Re: [微積] 兩題高微
※ 引述《viviviccc (祖)》之銘言:
: 小弟最近要交功課遇上了兩個問題
: 課本後面也沒有詳解
: 所以想上來MATH版向各位高手請教一下該怎麼解題
: http://i.imgur.com/DXmBj.jpg
: 8.8.8B小題
8.3.8B
"=>"True.
Let V be closed. For all x∈V, define a closed ball B_x=B(x,d(x,bd(V))).
[p.s. d(x,S)=inf{||x-y|| :y∈S}, bd(V)=boundary of V]
We will show that V=∪_(x∈V) B_x.
"ㄈ" Trivial.
"コ" Assume that there is some x∈V such that B_x is not contained in V.
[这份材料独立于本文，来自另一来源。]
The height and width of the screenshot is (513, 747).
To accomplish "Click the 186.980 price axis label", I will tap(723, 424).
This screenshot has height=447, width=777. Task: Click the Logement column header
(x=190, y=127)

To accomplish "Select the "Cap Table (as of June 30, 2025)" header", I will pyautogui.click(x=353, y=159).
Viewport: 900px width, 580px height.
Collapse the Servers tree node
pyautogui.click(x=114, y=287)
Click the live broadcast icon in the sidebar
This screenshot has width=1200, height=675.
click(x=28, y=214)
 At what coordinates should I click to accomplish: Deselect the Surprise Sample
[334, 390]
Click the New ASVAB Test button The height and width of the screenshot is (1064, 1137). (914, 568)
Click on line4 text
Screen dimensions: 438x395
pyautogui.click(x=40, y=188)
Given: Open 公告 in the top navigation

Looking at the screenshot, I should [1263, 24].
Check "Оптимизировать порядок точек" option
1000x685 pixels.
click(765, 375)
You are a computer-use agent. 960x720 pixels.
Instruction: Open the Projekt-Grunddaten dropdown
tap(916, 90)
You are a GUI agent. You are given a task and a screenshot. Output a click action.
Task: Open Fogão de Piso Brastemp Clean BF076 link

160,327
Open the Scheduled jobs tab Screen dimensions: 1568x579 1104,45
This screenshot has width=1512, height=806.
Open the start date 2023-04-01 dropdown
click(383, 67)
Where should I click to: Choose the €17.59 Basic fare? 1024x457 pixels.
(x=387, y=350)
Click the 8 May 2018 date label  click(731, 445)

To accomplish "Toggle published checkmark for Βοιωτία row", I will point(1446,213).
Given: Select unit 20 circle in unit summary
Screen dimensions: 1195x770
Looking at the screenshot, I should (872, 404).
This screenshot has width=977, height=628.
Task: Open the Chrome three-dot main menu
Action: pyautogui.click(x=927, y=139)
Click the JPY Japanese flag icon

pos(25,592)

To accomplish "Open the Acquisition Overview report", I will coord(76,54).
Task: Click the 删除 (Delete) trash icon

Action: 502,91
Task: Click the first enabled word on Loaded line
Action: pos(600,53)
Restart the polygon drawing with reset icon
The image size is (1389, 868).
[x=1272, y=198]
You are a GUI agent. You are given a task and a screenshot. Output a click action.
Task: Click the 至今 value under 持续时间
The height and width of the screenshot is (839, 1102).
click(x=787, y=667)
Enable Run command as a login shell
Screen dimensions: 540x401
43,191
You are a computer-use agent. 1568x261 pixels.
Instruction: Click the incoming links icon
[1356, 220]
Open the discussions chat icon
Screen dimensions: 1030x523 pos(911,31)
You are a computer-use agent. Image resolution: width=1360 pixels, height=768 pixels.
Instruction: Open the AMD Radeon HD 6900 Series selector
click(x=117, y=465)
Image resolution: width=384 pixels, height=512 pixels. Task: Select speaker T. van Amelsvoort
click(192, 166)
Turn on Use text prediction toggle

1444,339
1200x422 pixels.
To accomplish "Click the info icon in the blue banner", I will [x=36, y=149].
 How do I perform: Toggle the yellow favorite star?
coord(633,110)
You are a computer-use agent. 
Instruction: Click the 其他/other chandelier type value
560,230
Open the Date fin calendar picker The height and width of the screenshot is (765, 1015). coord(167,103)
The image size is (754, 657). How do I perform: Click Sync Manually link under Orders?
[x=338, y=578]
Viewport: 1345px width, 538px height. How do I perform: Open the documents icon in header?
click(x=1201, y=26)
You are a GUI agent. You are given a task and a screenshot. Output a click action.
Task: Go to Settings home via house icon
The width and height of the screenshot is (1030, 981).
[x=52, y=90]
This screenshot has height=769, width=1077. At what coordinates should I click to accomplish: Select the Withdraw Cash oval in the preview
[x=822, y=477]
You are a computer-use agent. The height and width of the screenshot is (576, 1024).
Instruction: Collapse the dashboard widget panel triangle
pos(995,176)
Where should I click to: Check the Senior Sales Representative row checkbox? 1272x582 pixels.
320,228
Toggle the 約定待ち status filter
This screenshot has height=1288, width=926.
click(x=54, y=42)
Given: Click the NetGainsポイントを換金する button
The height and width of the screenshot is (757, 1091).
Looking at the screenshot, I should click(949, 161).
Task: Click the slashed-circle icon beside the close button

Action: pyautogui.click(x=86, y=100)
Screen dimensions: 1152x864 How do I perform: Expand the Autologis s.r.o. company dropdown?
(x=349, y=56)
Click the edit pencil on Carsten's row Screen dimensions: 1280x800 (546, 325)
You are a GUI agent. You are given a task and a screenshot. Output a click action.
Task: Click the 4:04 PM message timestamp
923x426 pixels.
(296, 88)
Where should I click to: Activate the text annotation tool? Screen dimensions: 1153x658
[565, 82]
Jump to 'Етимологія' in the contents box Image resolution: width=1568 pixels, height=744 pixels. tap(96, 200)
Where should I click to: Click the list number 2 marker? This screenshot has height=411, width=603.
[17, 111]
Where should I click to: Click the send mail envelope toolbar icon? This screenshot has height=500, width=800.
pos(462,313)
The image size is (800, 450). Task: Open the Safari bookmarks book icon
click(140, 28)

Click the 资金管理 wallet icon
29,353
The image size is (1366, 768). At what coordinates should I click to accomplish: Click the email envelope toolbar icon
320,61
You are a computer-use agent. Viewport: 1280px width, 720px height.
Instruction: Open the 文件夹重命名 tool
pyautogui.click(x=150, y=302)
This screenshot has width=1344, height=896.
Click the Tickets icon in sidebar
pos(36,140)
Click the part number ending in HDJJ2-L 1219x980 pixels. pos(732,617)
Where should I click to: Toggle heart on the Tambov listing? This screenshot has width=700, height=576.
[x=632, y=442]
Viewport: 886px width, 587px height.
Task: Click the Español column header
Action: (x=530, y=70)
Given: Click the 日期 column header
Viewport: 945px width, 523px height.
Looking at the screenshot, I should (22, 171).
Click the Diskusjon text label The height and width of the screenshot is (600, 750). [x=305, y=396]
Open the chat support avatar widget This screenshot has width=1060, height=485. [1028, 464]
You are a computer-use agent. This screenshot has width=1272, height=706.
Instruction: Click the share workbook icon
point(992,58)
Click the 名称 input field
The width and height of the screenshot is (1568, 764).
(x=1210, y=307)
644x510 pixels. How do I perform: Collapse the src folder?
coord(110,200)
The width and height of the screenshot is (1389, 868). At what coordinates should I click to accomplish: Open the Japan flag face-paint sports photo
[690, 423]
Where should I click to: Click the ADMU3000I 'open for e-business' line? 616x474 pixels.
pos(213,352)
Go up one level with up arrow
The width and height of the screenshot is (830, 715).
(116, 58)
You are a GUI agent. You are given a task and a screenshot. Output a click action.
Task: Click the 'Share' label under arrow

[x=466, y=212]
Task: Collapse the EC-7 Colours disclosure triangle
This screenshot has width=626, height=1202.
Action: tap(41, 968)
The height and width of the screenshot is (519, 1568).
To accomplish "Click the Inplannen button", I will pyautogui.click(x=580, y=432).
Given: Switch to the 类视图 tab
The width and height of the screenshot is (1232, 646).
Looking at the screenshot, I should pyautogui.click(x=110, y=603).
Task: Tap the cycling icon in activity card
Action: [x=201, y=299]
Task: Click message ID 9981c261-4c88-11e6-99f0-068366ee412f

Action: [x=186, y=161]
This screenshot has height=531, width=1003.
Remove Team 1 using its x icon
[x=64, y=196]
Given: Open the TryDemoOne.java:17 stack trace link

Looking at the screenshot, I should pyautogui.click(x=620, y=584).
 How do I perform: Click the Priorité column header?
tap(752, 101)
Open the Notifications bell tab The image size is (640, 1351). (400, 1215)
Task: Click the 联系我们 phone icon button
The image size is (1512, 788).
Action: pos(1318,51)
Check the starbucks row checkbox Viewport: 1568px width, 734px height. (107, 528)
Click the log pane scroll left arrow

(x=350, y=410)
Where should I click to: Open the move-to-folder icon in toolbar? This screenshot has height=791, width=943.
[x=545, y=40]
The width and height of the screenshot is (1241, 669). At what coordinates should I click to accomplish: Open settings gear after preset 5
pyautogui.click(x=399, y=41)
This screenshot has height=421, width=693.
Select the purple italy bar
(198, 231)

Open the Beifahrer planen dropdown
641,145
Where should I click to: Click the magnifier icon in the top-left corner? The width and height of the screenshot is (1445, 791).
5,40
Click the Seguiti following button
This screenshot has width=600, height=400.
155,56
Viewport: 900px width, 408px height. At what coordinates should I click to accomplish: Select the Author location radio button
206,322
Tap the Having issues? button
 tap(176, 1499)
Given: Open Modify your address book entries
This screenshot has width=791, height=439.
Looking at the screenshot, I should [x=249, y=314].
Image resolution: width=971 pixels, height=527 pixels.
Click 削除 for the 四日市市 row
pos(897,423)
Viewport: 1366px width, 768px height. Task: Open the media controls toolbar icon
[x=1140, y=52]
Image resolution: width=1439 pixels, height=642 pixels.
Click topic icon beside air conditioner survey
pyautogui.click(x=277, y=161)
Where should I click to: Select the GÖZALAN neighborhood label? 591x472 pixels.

Then it means y!∈V for some y∈B_x. Since V is closed, y is an exterior
point of V.
Consider the line segment L connecting x and y. Then L must intersect V
by a boundary point, say z. Thus, we have the result that
d(x,bd(V))≧||x-y||>||x-z||≧d(x,bd(V)), →←
Therfore, B_xㄈV for all x∈V => Vコ∪_(x∈V) B_x.
By the two proofs, V=∪_(x∈V) B_x.
"<="False.
Counterexample:n=1, B_k=[0,1-1/k] for all intergers k>1.
Then V=∪_(k>1) B_k=[0,1) is not closed.
: http://i.imgur.com/RU0uo.jpg
: 8.4.11A小題
U is relatively open in E <=> U=O∩E for some open set OㄈR^n.
Since UㄈE^0, U=O∩E^0. [otherwise U contains some boundary points of E]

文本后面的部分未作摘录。